Abstract

Maik Christian Bischoff

Title: Plexin/Semaphorin Antagonism Orchestrates Collective Cell Migration and Organ Sculpting by Regulating Epithelial-Mesenchymal Balance

Abstract:Cell behavior emerges from the intracellular distribution of properties like protrusion, contractility, and adhesion. Thus, characteristic emergent rules of collective migration can arise from cell-cell contacts locally tweaking architecture, orchestrating self-regulation during development, wound healing, and cancer progression. The Drosophila testis-nascent-myotube-system allows dissection of contact-dependent migration in vivo at high resolution. Here, we describe a role for the axon guidance factor Plexin A in collective cell migration: maintaining cell-cell interfaces at a precise point on the epithelial-mesenchymal spectrum. This is crucial for testis myotubes to migrate as a continuous sheet, allowing normal sculpting-morphogenesis. Cells must maintain filopodial N-cadherin-based junctions and remain ECM -tethered near cell-cell contacts to spread while collectively moving. Our data further suggest Semaphorin 1b is a Plexin A antagonist, fine-tuning activation. This reveals a contact-dependent mechanism to maintain sheet-integrity during migration, driving organ-morphogenesis. This is relevant for mesenchymal organ-sculpting in other migratory contexts like angiogenesis.

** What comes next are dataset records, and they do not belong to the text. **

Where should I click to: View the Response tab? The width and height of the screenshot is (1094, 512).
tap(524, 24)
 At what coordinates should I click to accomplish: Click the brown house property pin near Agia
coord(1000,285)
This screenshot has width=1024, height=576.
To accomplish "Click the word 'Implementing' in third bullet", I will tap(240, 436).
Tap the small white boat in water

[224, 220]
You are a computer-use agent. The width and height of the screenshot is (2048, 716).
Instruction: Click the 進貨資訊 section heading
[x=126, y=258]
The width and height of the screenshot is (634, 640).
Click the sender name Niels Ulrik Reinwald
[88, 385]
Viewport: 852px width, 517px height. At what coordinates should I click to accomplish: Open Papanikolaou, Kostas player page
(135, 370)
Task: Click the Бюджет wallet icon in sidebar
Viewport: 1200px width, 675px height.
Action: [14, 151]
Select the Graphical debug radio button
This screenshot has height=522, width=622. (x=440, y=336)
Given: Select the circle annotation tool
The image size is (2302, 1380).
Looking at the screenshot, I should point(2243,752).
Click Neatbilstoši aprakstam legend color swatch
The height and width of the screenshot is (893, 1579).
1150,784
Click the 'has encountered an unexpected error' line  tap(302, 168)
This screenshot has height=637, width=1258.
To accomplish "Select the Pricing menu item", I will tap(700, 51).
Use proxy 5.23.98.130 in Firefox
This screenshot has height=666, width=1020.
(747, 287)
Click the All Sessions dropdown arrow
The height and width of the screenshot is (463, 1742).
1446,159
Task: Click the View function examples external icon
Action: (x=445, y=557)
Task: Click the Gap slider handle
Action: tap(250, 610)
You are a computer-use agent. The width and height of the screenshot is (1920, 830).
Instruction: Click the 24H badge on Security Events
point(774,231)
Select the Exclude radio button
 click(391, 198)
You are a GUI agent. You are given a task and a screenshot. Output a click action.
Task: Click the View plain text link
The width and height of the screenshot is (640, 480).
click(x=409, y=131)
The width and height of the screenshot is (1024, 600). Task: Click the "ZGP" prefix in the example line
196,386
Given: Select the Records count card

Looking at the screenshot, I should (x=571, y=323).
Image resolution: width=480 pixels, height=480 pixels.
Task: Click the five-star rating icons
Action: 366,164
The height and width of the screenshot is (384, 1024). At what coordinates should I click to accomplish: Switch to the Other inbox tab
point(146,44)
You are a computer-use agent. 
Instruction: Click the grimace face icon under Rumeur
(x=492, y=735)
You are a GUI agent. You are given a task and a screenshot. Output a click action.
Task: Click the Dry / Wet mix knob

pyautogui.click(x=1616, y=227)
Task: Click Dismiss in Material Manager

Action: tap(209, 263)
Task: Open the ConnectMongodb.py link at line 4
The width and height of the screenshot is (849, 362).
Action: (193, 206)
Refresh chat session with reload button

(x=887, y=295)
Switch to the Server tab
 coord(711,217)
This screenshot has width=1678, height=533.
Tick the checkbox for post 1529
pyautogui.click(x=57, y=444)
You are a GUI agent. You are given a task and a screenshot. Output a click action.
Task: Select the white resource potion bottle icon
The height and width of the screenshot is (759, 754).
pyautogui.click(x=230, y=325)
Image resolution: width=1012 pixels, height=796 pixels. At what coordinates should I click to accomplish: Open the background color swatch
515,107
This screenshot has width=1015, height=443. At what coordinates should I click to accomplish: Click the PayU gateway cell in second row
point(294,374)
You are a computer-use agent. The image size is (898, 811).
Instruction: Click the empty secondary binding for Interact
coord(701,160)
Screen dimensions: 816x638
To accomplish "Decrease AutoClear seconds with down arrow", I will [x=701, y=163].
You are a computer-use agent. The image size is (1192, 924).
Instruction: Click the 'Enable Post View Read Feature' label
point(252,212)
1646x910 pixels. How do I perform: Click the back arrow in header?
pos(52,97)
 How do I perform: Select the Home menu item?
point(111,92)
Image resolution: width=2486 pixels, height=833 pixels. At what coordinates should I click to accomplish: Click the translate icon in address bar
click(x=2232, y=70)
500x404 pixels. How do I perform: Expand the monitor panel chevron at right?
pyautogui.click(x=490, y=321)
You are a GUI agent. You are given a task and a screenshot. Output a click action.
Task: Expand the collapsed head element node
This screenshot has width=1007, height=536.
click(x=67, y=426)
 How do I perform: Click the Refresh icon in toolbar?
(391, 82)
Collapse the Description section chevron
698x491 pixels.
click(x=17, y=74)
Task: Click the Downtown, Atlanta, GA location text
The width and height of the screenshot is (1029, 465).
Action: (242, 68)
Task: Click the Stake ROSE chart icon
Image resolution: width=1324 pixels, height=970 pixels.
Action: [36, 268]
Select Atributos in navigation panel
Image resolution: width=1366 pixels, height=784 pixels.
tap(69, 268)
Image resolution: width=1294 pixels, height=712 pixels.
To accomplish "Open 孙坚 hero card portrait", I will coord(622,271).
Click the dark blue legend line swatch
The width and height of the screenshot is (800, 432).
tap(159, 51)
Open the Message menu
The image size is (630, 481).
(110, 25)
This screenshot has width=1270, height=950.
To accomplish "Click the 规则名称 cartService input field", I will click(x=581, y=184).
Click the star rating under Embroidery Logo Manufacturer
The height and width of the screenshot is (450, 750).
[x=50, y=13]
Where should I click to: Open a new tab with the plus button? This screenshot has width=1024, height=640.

Harry McNamara (Assistant Professor of Molecular, Cellular and Developmental Biology, Yale University)

Title: Decoding and controlling self-organization in stem cell models of embryonic development

Abstract: The arrival of stem cell-based models of embryonic development (organoids, gastruloids, embryo models) presents new opportunities to investigate multicellular self-organization. Although development is often studied as a top-down process in which external spatial cues (such as morphogen gradients) instruct cell fate decisions, it is also thought that internal feedbacks in signaling networks can self-organize pattern formation from the bottom-up. Stem cell models use self-organization to generate cell types and tissue structures which resemble those built by real embryos. Despite rapid advances in stem cell model complexity and detailed comparisons to their in vivo counterparts, we have a comparatively limited understanding of how they emerge from cell signaling interactions. Unlocking the full potential of stem cell models will require not only characterizing their outputs but also understanding how they work.

We investigate stem cell self-organization by programming cells to read and write morphogen signals. By programming cells to record signaling activity, we can link early cell states to future cell fates and decode the origins of pattern formation. By controlling cell signaling with optogenetics, we can re-introduce spatial cues into stem cell models to guide morphogenesis and test predictions of quantitative theories. We will describe recent work applying this approach to study anterior-posterior symmetry breaking in the gastruloid as well as future opportunities in other stem cell developmental models.